请将从含有“You are a computer-use”的那一行（含该行）到记录末尾的这一段整理成 Markdown 表格，两列分别命名为“序号”和“内容”，空行不计，图片不要放进答案。

#### 所给记录
- - -
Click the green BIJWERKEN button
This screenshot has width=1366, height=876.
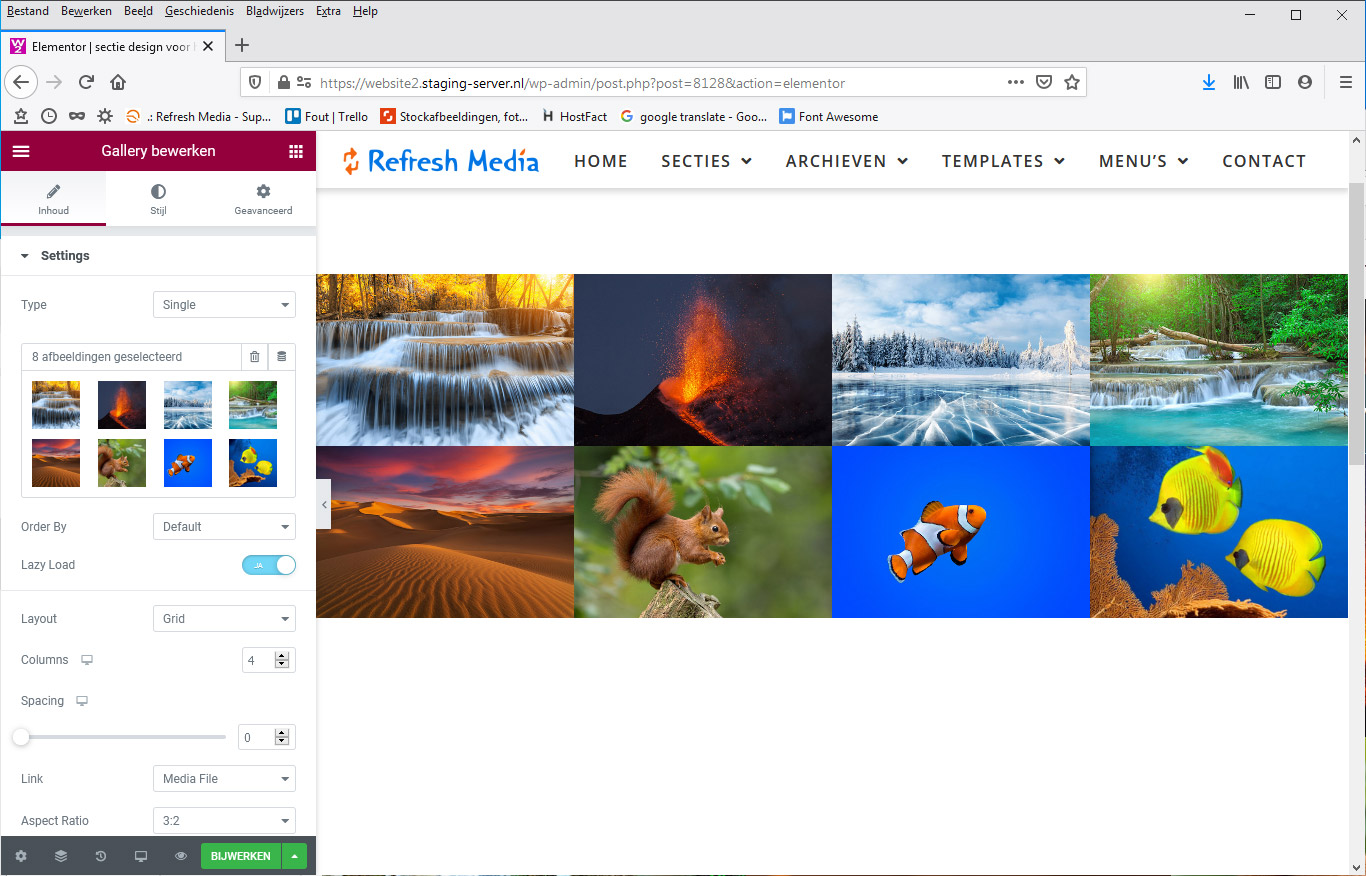(x=240, y=857)
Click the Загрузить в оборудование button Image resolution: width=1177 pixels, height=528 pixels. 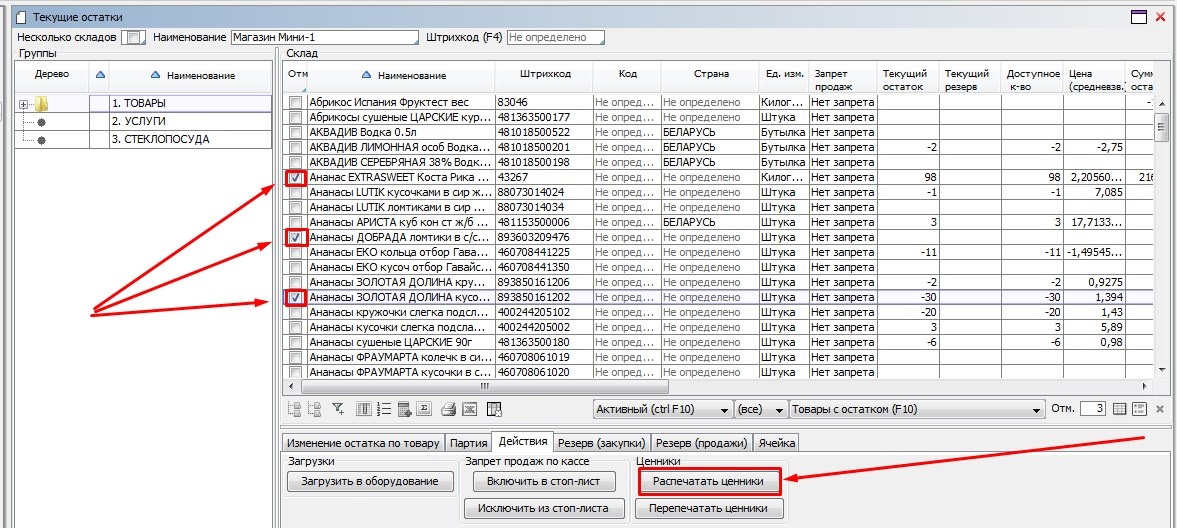(363, 481)
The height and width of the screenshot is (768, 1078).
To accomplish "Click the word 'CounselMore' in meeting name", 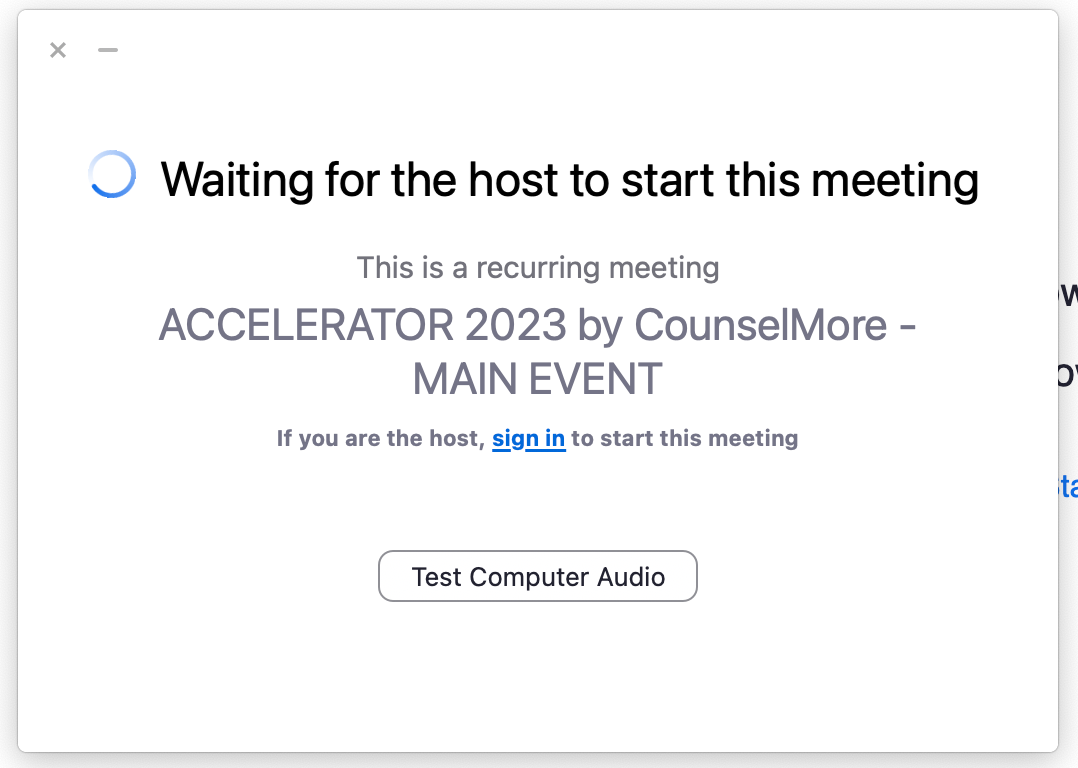I will (760, 325).
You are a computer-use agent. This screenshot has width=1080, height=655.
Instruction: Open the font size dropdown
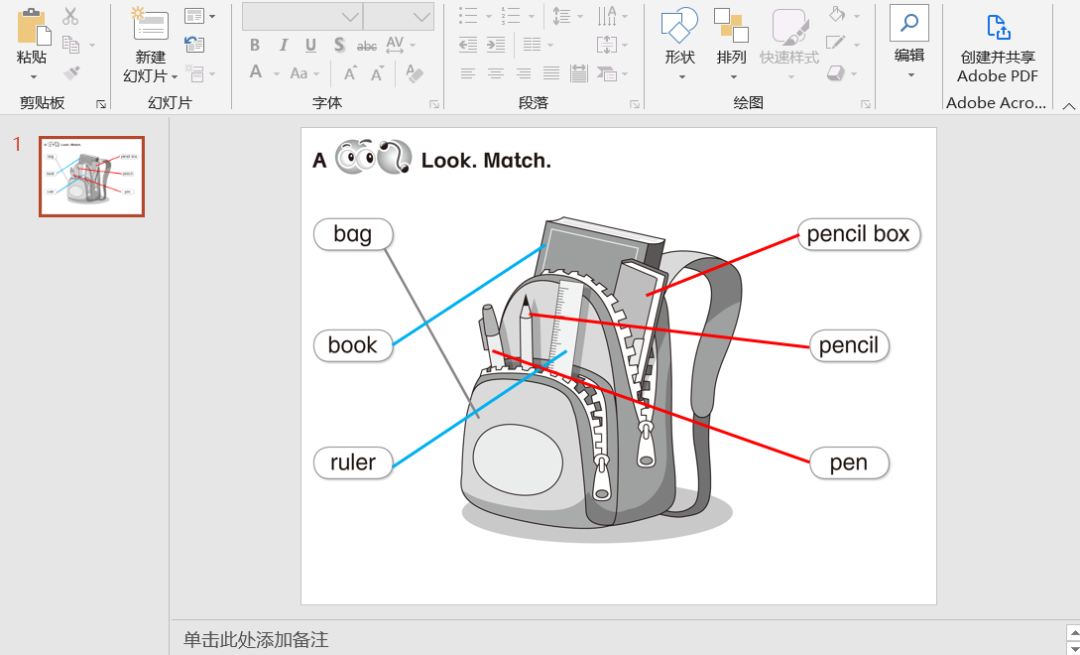(x=422, y=17)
- - -
#### 练习答案
| 序号 | 内容 |
|---|---|
| 1 | You are a computer-use agent. This screenshot has width=1080, height=655. |
| 2 | Instruction: Open the font size dropdown |
| 3 | (x=422, y=17) |